Il y a trois ans, une doc­to­rante de mon uni­ver­si­té s’est don­né la mort. En tant que man­da­té syn­di­cal au CHSCT (comi­té d’hy­giène, de sécu­ri­té et des condi­tions de tra­vail), j’é­tais dans le petit groupe qui a étu­dié le dos­sier, afin de voir si l’u­ni­ver­si­té avait une res­pon­sa­bi­li­té dans le drame. La réponse était com­plexe, mais les condi­tions d’en­ca­dre­ment et la pres­sion de com­pé­ti­tion ont eu un rôle non négli­geable, et cette enquête fut bou­le­ver­sante.

J’ai été moi-même doc­to­rant durant quatre ans, sans finan­ce­ment, sans outil de tra­vail, fut un temps sans bureau. Au moins avais-je des direc­teurs, dis­tants, mais gen­tils et bien­fai­sants. Main­te­nant, j’en­cadre, je siège dans quelques comi­tés de sui­vi de thèse, et j’en vois un cer­tain nombre en stage doc­to­ral. J’es­saie d’être vigi­lant mais le constat est acca­blant : res­pon­sables de 50% de la pro­duc­tion scien­ti­fique, ils et elles sont une popu­la­tion très peu syn­di­quée, très cor­véable, très facile à har­ce­ler, à mobi­li­ser même la nuit pour telle ou telle manip, tel ou tel papier ; tout cela soi-disant au nom d’un idéal fan­tas­ma­tique de la recherche, à l’au­tel de laquelle on doit se consu­mer.
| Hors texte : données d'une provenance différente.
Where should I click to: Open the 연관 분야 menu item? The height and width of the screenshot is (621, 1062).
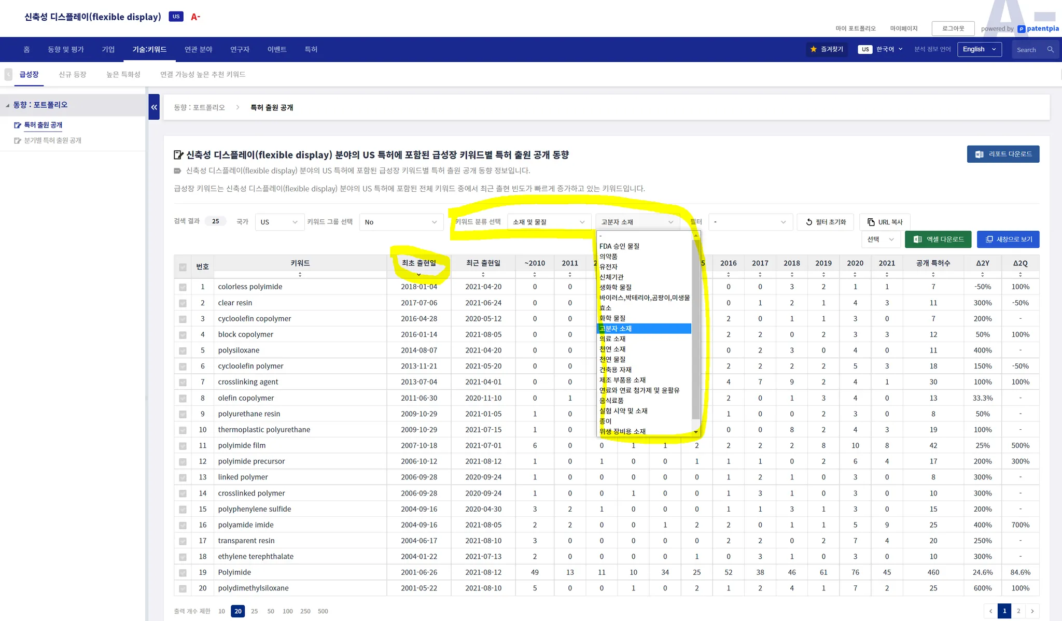(x=198, y=49)
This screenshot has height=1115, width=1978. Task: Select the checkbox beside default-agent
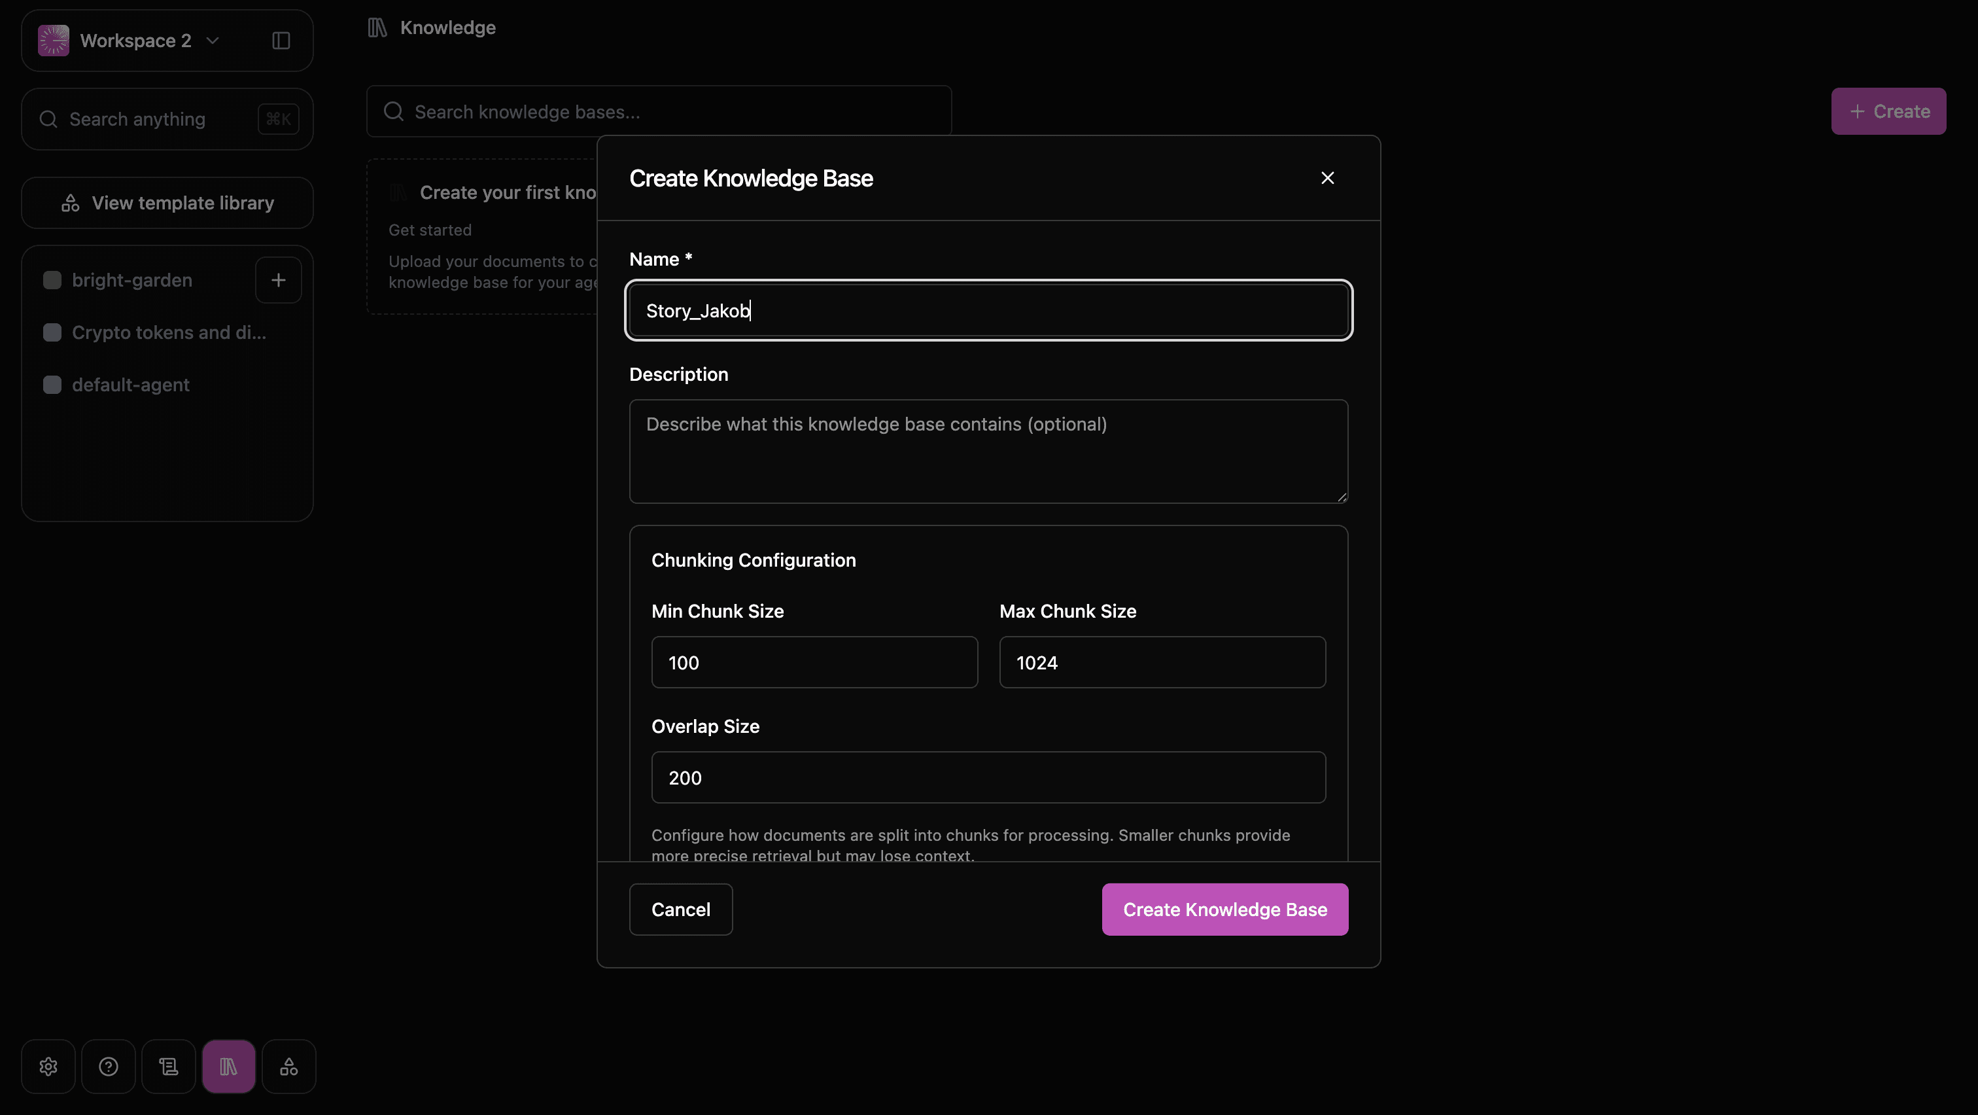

Alors qu’en réa­li­té, ce sont les effets de bord d’une gigan­tesque course de ham­sters où les thésard·es, après moult publi­ca­tions, post-doc, un ATER et deux avé, auront pour but de cho­per avant les autres la queue du Mickey : le sacro-saint poste. Et poste de plus en plus rare, du fait du lent désos­se­ment de la recherche publique.
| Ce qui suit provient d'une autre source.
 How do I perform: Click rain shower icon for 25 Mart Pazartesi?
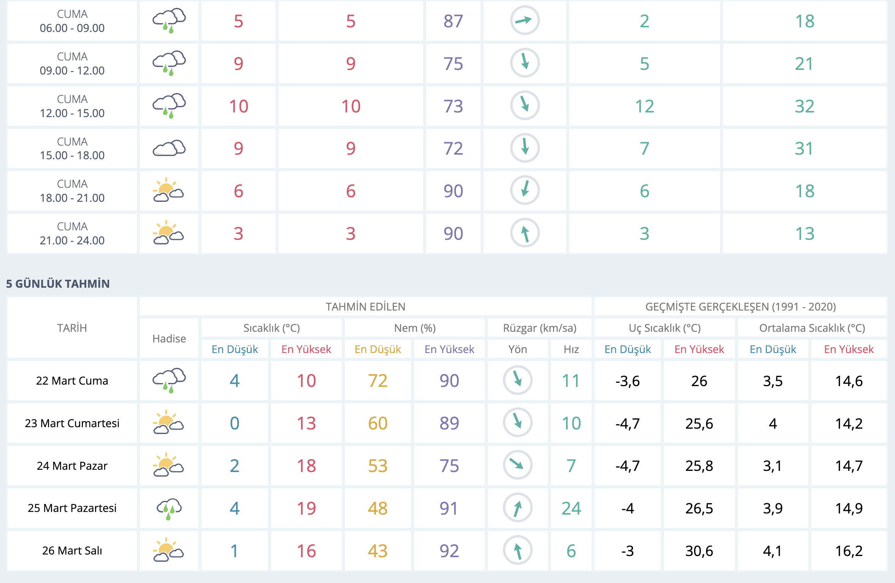(x=169, y=508)
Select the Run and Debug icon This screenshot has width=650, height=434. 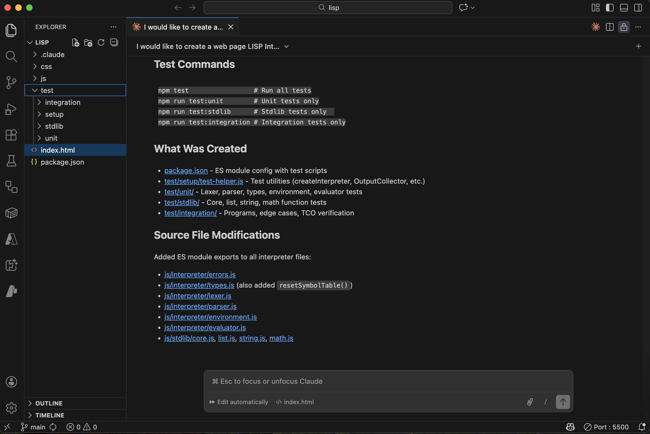[11, 109]
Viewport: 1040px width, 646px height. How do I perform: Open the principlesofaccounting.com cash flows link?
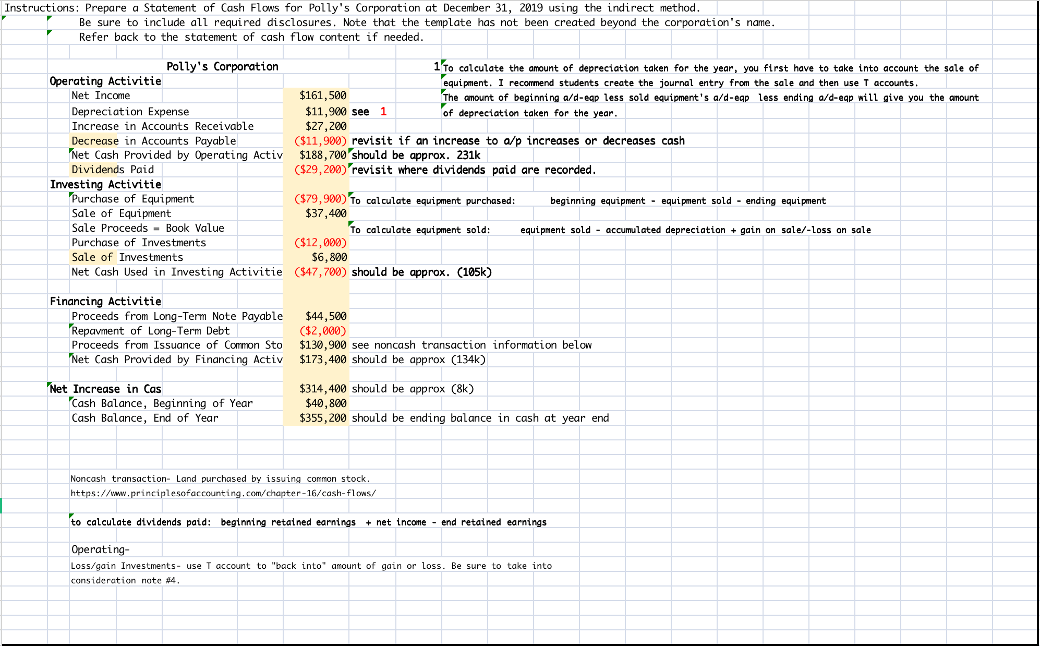223,492
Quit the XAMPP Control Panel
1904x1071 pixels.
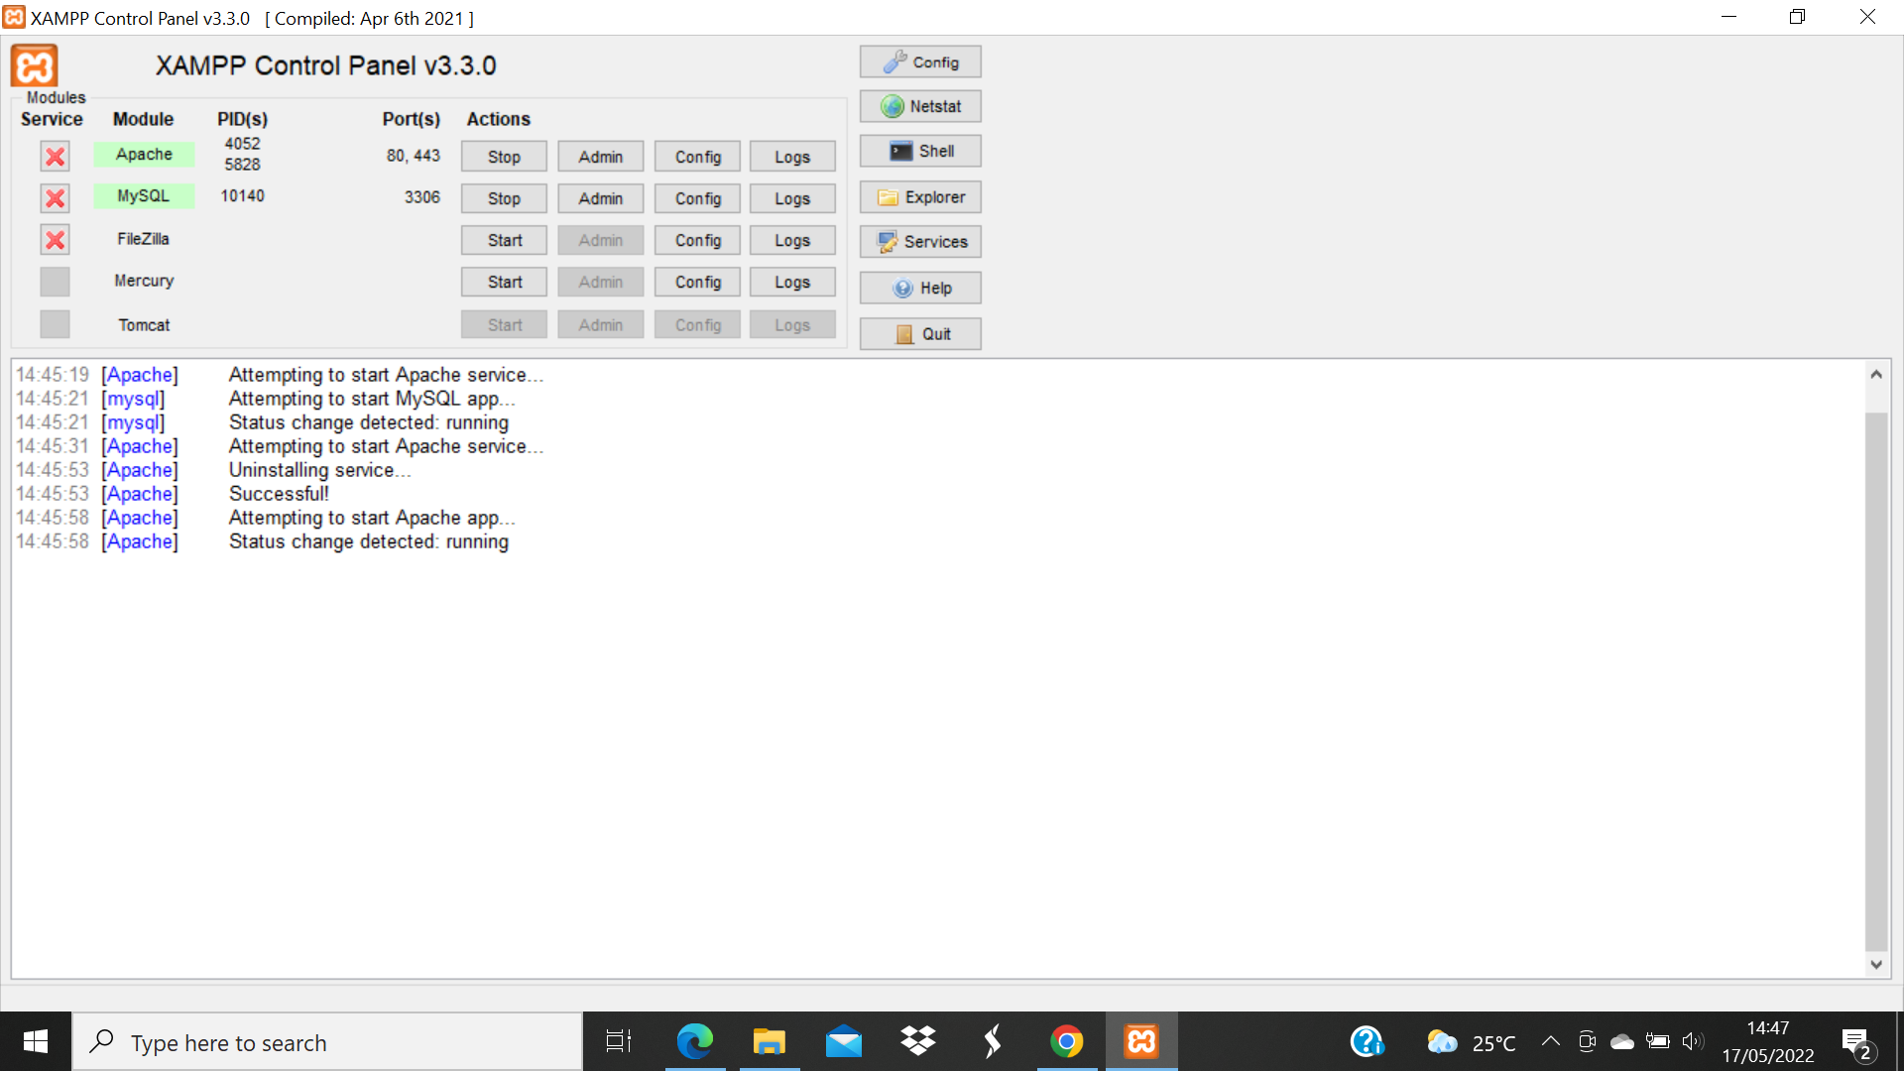point(919,333)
Doctorant·es essayant d’at­tra­per un poste

 

J’ai le vague à l’âme, ce same­di soir. Peut être parce que je viens d’é­cou­ter La Méthode scien­ti­fique, du 3 mars 2022 « Thèse : le début de la fin », et puis le pod­cast Thésard·es, que j’é­coute régu­liè­re­ment. Et j’ai jeté un œil au livre d” Adèle B. Combes, “Com­ment l’université broie les jeunes cher­cheurs” aux édi­tions Autre­ment. Autant de rai­sons de dire à mes jeunes col­lègues doctorant·es : aucune thèse ne jus­ti­fie qu’on se fasse har­ce­ler sexuel­le­ment, har­ce­ler pro­fes­sion­nel­le­ment hors des heures de bou­lot, rece­voir des mails le week-end, se faire humi­lier, lis­ser ses don­nées, devoir ajou­ter des noms arti­fi­ciel­le­ment à ses publis, se faire voler son tra­vail et être obligé·e de se taire… Et ce n’est pas à vous de faire les frais d’un pro­blème sys­té­mique. Si on vous demande ça, alors sol­li­ci­tez votre CSI (comi­té de sui­vi de thèse) et si ça ne suf­fit pas,  je ne sais pas, moi…  #balan­ce­ton­dir­lo­de­thèse.

Au moment où j’é­cris, j’en connais trois ou quatre qui sont en souf­france, en burn-out. C’est à nous, titu­laires de vous pro­té­ger de cela. Ce n’est pas de VOTRE faute. C’est à vous que j’en­voie mes « ondes », si vous me lisez.